##### Data to use #####
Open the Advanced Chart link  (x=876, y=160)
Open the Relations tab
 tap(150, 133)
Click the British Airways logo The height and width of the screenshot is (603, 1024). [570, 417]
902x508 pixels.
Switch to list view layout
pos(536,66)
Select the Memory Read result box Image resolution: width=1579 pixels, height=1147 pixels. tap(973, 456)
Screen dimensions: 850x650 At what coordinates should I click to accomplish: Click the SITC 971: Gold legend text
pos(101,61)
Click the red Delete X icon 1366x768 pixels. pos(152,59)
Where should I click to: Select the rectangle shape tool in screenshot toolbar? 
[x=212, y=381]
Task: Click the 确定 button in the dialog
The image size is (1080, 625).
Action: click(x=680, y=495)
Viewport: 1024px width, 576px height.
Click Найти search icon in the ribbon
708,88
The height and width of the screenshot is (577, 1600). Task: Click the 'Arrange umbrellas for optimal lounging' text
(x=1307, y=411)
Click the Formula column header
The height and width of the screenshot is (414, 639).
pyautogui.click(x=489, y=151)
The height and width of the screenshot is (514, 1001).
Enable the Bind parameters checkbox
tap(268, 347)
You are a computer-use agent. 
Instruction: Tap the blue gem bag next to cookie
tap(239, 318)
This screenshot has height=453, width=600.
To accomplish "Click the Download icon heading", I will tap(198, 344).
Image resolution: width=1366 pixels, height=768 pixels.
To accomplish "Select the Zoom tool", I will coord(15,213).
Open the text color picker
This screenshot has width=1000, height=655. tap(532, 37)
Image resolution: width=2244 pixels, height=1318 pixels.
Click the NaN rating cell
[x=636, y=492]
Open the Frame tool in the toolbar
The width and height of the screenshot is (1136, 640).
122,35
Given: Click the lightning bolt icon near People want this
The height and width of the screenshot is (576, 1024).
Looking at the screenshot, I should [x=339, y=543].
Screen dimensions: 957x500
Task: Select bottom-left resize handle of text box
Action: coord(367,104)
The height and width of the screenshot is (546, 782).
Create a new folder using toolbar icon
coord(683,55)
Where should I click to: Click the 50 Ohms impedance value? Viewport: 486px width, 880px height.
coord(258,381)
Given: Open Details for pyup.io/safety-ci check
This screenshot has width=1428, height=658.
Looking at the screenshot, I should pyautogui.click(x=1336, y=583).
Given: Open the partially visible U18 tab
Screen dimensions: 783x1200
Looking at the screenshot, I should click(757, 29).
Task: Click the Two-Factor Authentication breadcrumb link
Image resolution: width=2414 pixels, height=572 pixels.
#####
▸ **Exercise aim**
Show all lines in the entries above where the string "link" appears.

▸ **Solution to this task**
Open the Advanced Chart link  (x=876, y=160)
Task: Click the Two-Factor Authentication breadcrumb link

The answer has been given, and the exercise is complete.